The daughters appealed to the Supreme Court.
What the Supreme Court saw that the High Court missed
The Supreme Court bench — Justice Vineet Saran and Justice J.K. Maheshwari — identified three fundamental errors in the High Court's order.
First, the High Court had re-examined the entire evidence. Under Section 10-F, the High Court's jurisdiction is limited to questions of law. It cannot act as a second trial court, re-weighing every document and witness statement. The CLB had heard the evidence, seen the witnesses, and made its findings. The High Court had no power to redo that work.
Second, the High Court had decided questions of inheritance. Who gets what under a Will is a civil dispute — a matter for a regular civil court, not for a company law tribunal hearing an oppression petition. The Supreme Court held that questions of title and inheritance of shares are "alien to proceedings under Sections 397/398" and cannot be adjudicated in oppression or mismanagement petitions. A company law forum cannot decide who owns the shares; it can only decide how the company is being run.
Third, the High Court had directed that the mother be appointed as a whole-time director despite her being over 70 years of age. Under Section 196 read with Schedule V of the Companies Act, 2013, no person can be appointed as a whole-time director after the age of 70 unless a special resolution (a resolution passed by at least 75% of shareholders) approves it. The High Court had no power to override a statutory requirement. A court cannot direct a company to violate the law.
The Duomatic Principle: when all members agree, formalities can wait
The Supreme Court also applied a principle from English company law that had rarely been tested in India: the Duomatic Principle (the rule that if all shareholders with voting rights consent to a transaction, the lack of a formal board meeting does not make the transaction invalid).
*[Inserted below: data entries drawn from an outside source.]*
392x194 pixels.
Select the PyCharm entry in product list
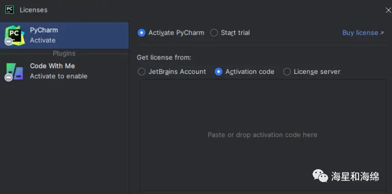coord(64,35)
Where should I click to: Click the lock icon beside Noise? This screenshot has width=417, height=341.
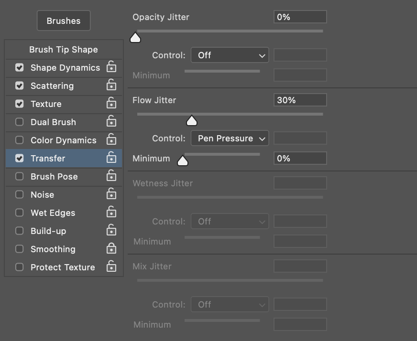point(111,193)
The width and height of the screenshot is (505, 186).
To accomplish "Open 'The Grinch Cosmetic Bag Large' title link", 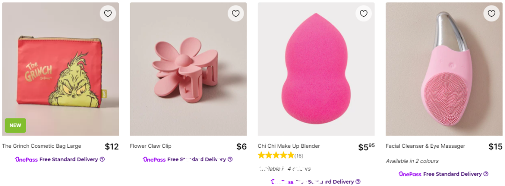I will tap(42, 146).
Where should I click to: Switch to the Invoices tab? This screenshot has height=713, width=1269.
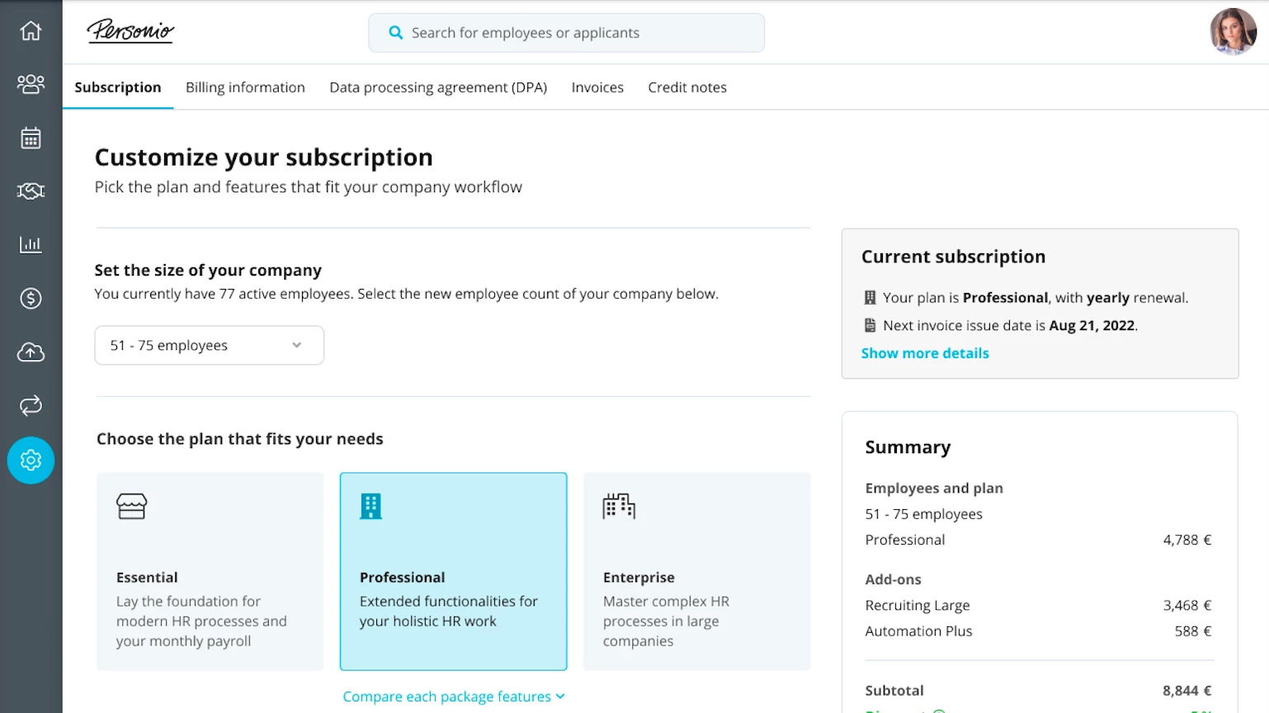[x=597, y=87]
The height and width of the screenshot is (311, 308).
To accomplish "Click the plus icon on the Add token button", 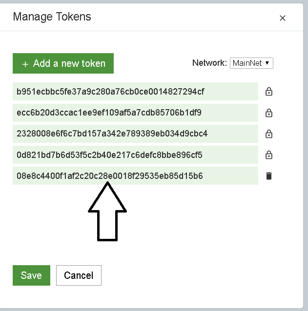I will coord(25,64).
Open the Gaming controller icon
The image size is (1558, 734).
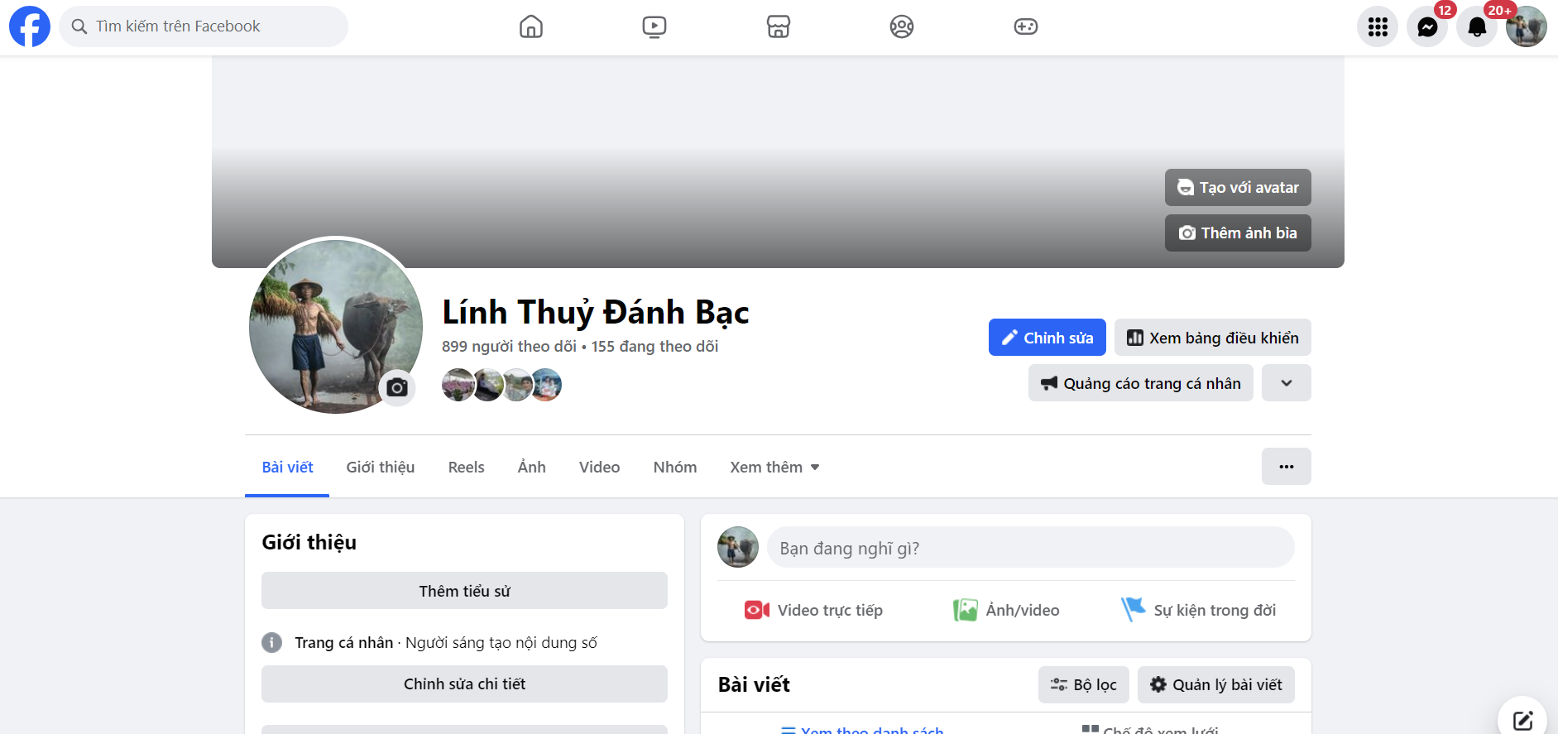pos(1026,26)
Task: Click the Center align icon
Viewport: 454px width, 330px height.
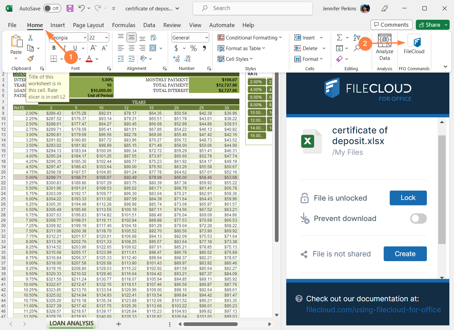Action: point(132,48)
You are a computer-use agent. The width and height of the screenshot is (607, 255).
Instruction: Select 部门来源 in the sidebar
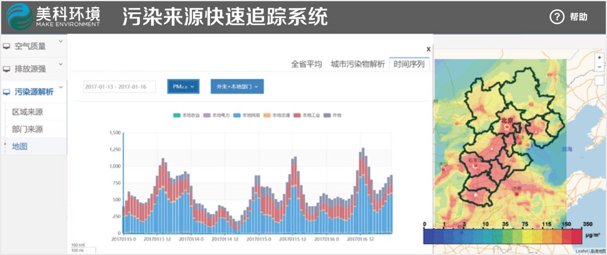click(x=27, y=129)
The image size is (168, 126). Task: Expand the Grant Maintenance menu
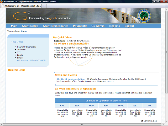point(55,26)
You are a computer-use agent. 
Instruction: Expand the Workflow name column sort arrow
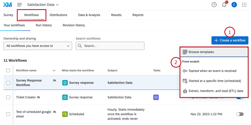(x=54, y=71)

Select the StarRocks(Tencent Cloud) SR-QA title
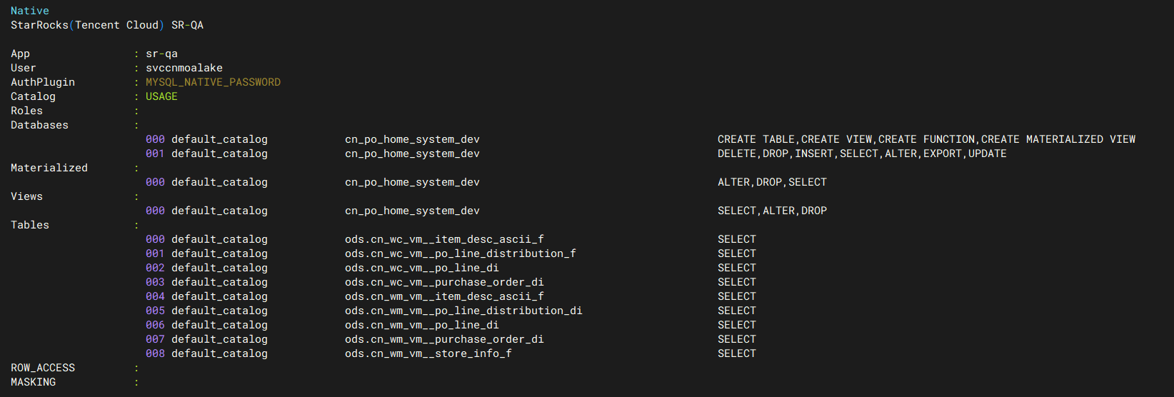pyautogui.click(x=107, y=25)
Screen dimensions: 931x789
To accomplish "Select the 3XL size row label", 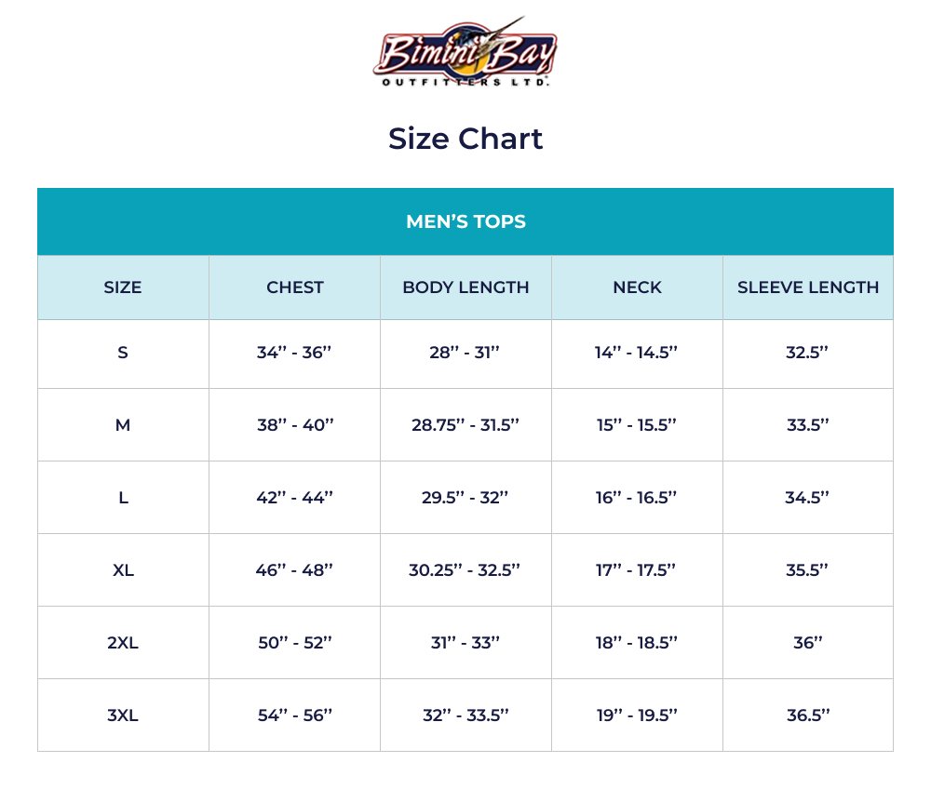I will [x=123, y=715].
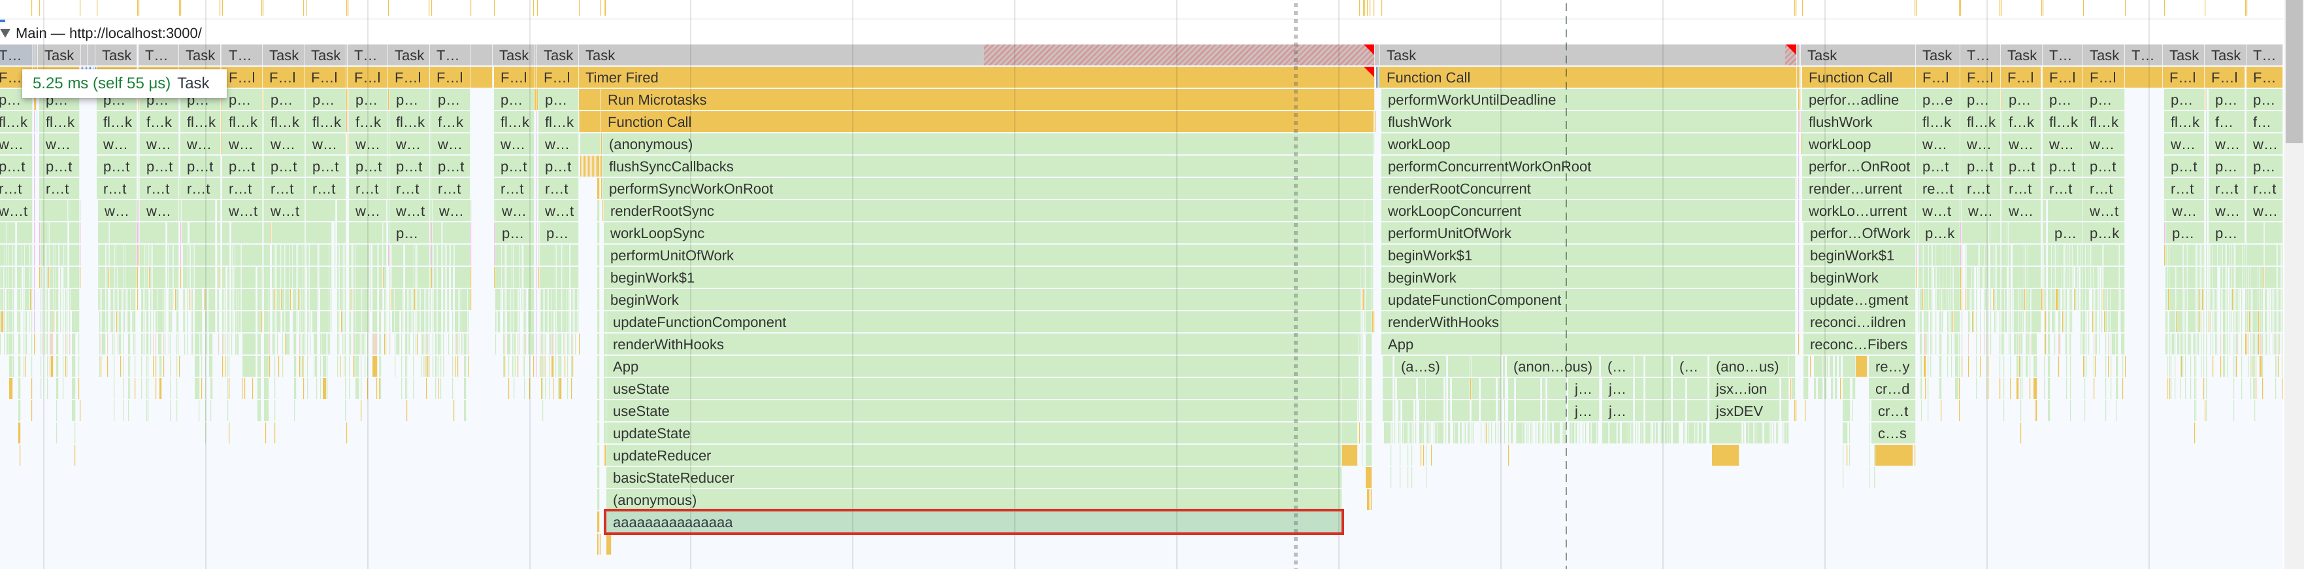Select the jsxDEV function frame
The width and height of the screenshot is (2304, 569).
1739,412
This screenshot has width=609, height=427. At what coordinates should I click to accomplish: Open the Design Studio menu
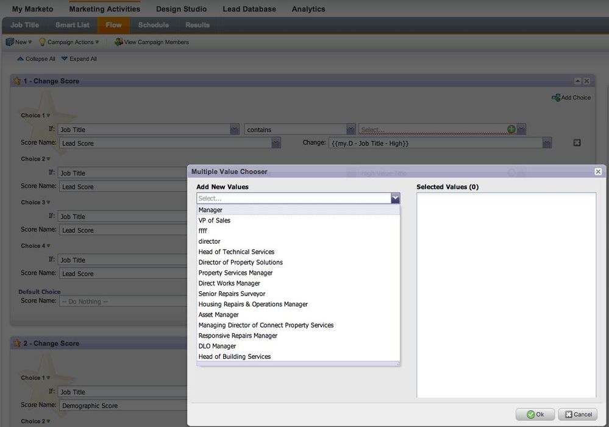pyautogui.click(x=181, y=9)
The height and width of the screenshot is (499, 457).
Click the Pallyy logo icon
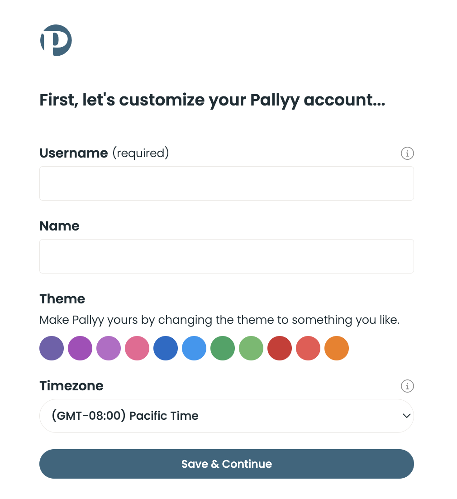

The principle comes from a 1969 English case, In Re: Duomatic Ltd., where the court held that where all members of a company with a right to attend and vote at a general meeting assent to a matter, that matter is as binding as if it had been passed at a formal meeting.
The Supreme Court held that the Duomatic Principle applies in India, provided the transactions are bona fide (done in good faith) and no fraud is alleged. In this case, all three daughters — who together held 100% of the voting shares after the Will — had consented to the board meetings and the transfer of shares. There was no allegation of fraud. The meetings were valid even without strict adherence to every procedural requirement. The courtroom fell silent as the bench read this finding — a quiet that seemed to underline the finality of the daughters' consent.
The settlement that ended the war
The Supreme Court did not simply set aside the High Court order. It brokered a settlement that gave the mother financial security without giving her control of the company. The order, dated 6 April 2022, in Civil Appeal No. 2776-2778 of 2022, was read out in a hushed courtroom.
Dr. Renuka Datla was appointed Emeritus Consultant to the company — a lifetime position with dignity but no operational authority. She would receive ₹65 lakh per month starting 1 April 2022. She would get a lump sum of ₹10 crore by 31 May 2022. The company would provide medical facilities, security, a residence, and other amenities. A resolution to formalise these arrangements would be passed within one month. Both sides gave mutual undertakings to end all litigation.
The CLB order was restored. The daughters remained in control. The mother received what she needed without running what she wanted.
THE PLAY: When all shareholders consent to a transaction, the absence of a formal board meeting does not invalidate it — but only if the transaction is bona fide and no fraud is alleged.
The mother walked away with ₹65 lakh a month and a lifetime of care. The daughters walked away with the company their grandfather built. The Supreme Court walked away with a template for ending family wars without winners or losers.